*Excerpted passage*
=== Section Start ===

VIC: U.F. Beakley gets a gold watch and chain. Gus Fuss gets a leather easy chair.
SADE: No!!
VIC: L. Wylie Fapp gets a sixteen cylinder automobile. T.W. Weatherwax gets a set of office furniture. Howard S. Montgomery gets a ruby ring. I. Edson Box gets a yacht. And Sam Shout gets a solid platinum coathanger.
SADE: [wearily] Ha, ha, ha.
VIC: Percy X. Snoot gets an emerald necktie clasp for which I propose layin' out fifteen thousand dollars hard cash.
SADE: Very funny. Ha-ha-ha.
VIC: Well, it's "very funny, ha-ha-ha," this dimwit talk! I'm not gonna buy all those guys five buck presents! You oughta know that.
SADE: How much ARE ya gonna spend?
VIC: I can't tell! Haven't thought about it. Fifty cents, maybe. Seventy-five. Dollar and a quarter.

=== Section End ===

*Task item*
Repeat word for word the part of the Vic and Sade script that begins at the words "VIC: U.F. Beakley" and stops after the words "Ha, ha, ha.".

*Given material*
=== Section Start ===

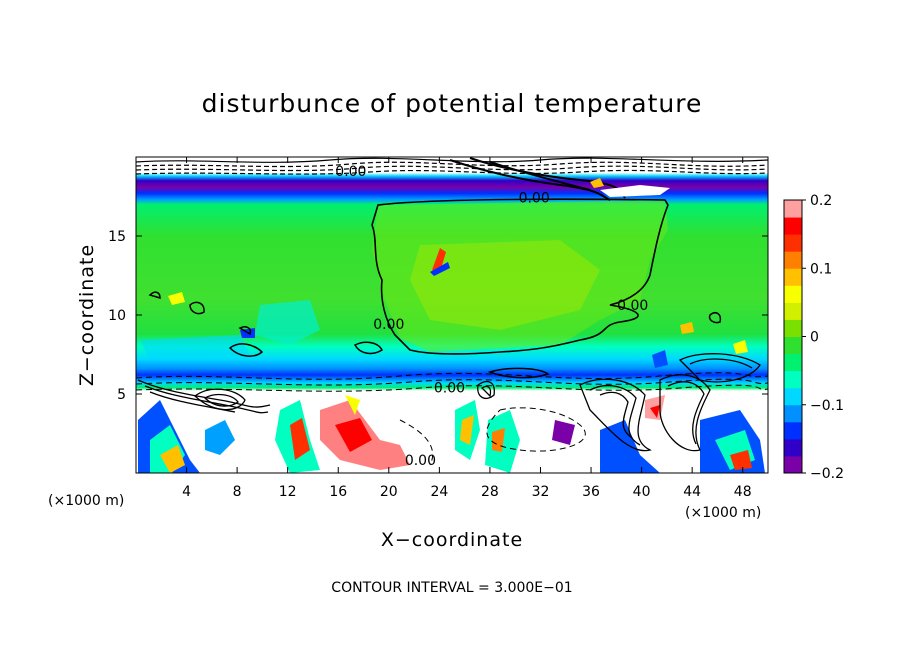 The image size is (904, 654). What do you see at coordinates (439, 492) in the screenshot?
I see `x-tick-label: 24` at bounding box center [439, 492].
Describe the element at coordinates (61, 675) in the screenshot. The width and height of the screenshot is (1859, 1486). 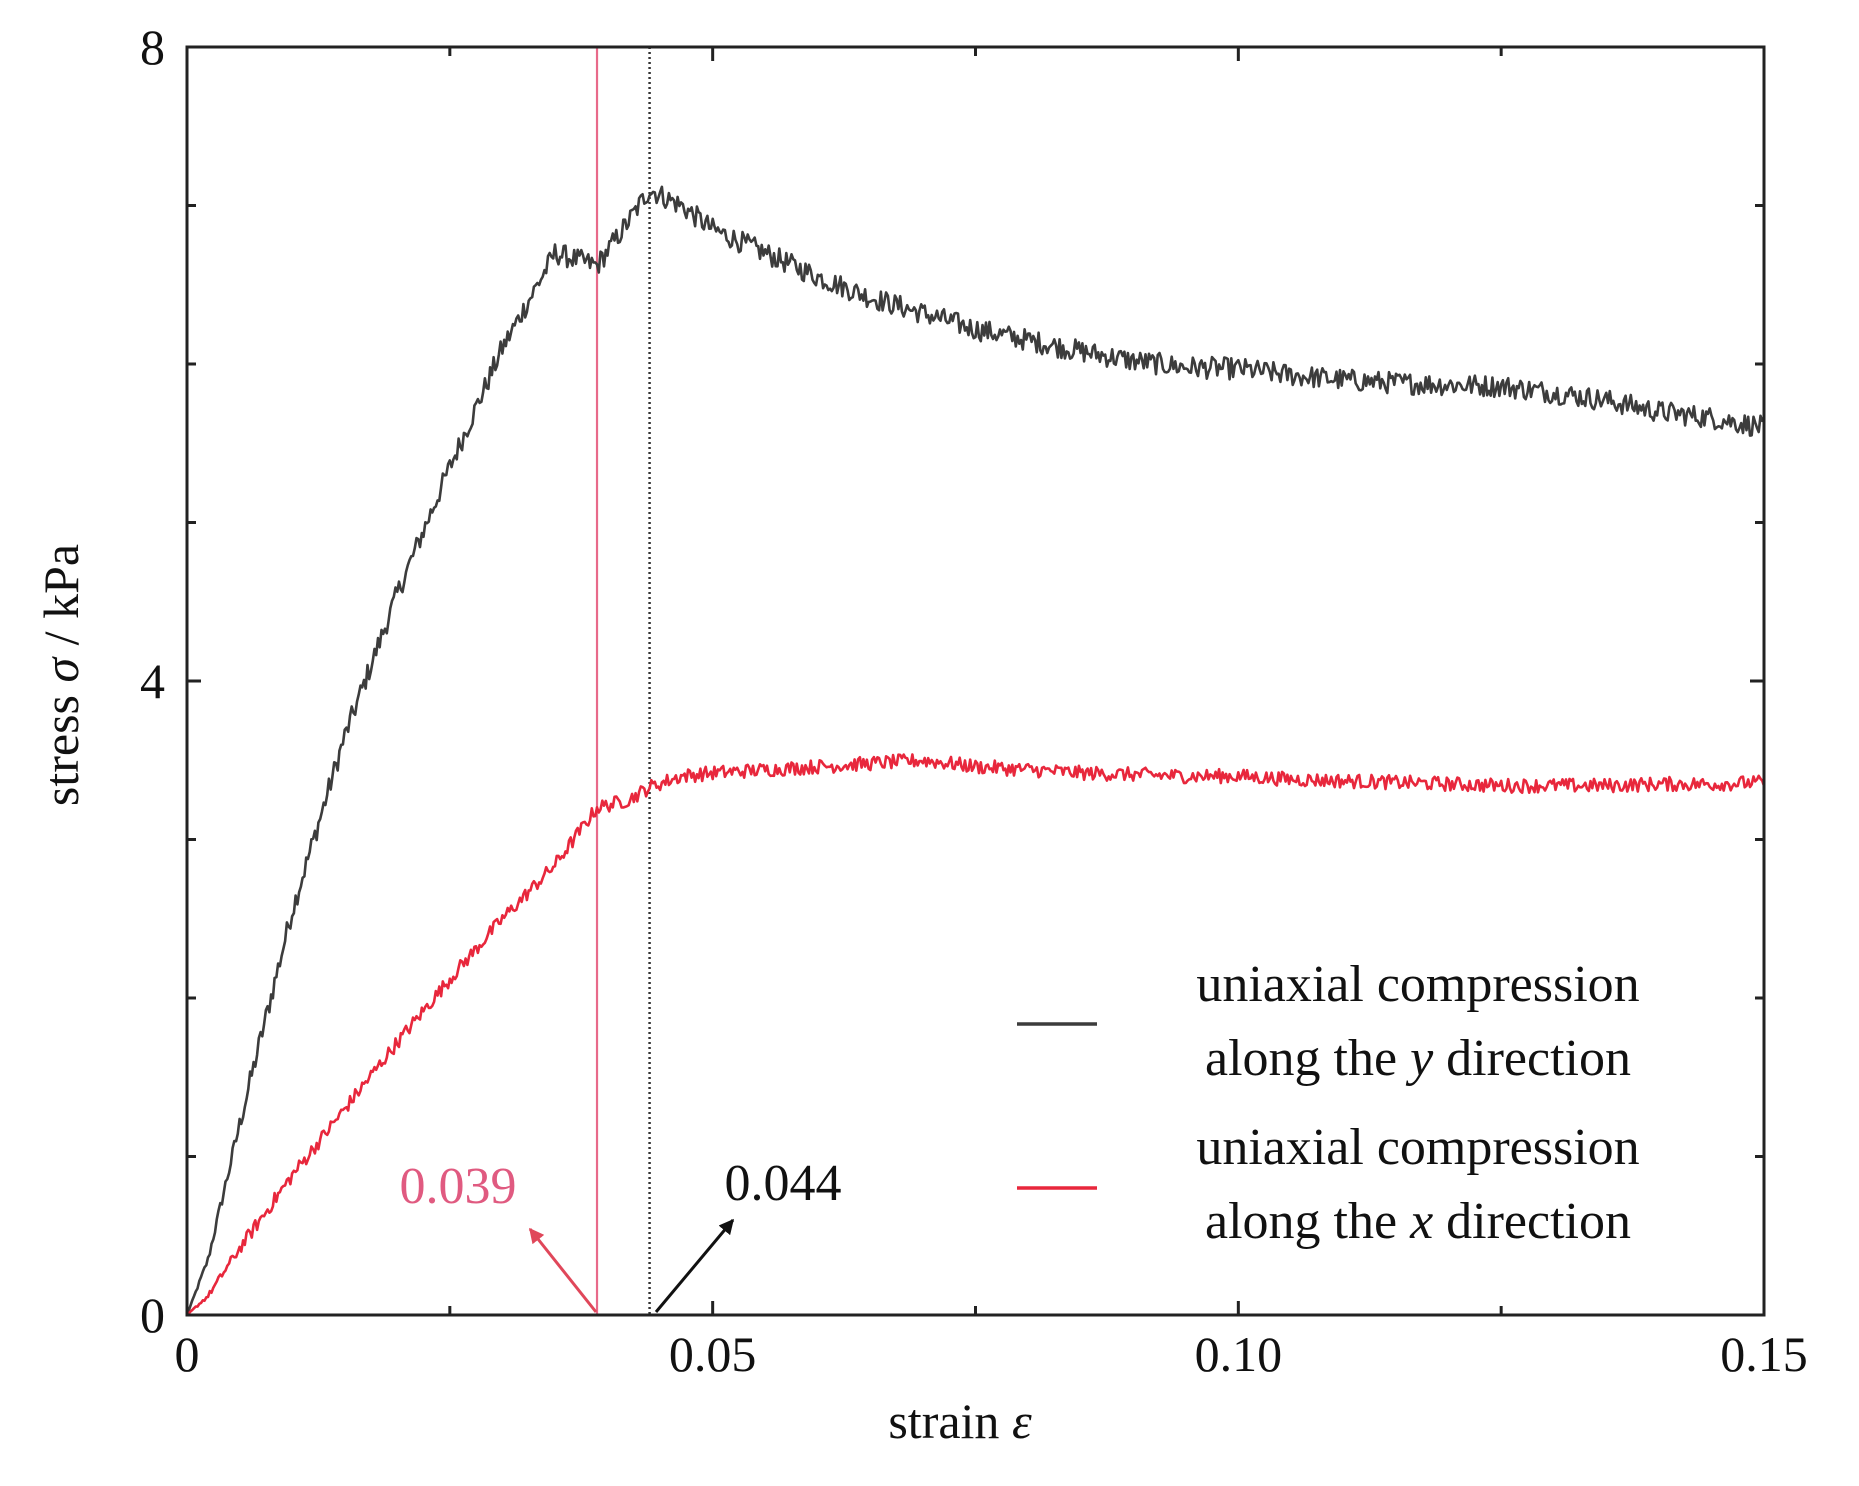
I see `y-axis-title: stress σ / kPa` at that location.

=== Section End ===

*Reply*
VIC: U.F. Beakley gets a gold watch and chain. Gus Fuss gets a leather easy chair.
SADE: No!!
VIC: L. Wylie Fapp gets a sixteen cylinder automobile. T.W. Weatherwax gets a set of office furniture. Howard S. Montgomery gets a ruby ring. I. Edson Box gets a yacht. And Sam Shout gets a solid platinum coathanger.
SADE: [wearily] Ha, ha, ha.